Run through the records and show each line that includes the string "agent".

Segment Start: EXERCISE DATA

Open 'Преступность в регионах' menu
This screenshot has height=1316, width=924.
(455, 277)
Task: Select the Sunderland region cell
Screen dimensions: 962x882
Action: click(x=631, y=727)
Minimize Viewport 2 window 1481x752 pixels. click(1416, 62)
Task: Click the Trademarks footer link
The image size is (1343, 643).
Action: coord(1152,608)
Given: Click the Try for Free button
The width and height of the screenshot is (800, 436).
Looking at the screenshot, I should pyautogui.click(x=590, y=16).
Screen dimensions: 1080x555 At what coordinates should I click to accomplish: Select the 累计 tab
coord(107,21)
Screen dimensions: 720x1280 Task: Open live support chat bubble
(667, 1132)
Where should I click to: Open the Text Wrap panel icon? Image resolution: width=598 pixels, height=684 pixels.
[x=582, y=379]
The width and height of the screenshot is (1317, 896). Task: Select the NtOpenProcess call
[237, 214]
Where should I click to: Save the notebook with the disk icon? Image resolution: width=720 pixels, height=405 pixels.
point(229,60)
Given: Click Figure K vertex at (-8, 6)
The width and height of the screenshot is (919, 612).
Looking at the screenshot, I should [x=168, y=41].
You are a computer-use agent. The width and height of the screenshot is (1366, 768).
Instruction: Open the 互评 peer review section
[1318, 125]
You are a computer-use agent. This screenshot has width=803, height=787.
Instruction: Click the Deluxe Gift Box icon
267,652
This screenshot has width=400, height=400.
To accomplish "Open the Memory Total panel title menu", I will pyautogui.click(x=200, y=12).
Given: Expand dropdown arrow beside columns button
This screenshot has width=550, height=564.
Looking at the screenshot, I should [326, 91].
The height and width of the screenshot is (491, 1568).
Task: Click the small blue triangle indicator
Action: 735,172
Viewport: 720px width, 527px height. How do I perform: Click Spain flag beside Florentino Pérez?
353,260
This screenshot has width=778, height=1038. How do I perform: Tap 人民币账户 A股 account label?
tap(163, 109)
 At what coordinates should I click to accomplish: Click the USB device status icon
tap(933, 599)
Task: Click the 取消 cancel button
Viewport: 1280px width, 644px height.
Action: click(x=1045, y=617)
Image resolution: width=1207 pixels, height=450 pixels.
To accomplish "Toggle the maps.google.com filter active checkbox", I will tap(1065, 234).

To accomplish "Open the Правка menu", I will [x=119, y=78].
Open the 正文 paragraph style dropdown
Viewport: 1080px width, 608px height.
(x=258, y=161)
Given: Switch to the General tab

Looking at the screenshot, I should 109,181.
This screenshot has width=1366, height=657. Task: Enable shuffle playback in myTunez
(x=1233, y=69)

Segment End: EXERCISE DATA

▸ **SOLUTION FOR THIS TASK**
You are a computer-use agent. The width and height of the screenshot is (1366, 768).
You are a computer-use agent. This screenshot has width=803, height=787.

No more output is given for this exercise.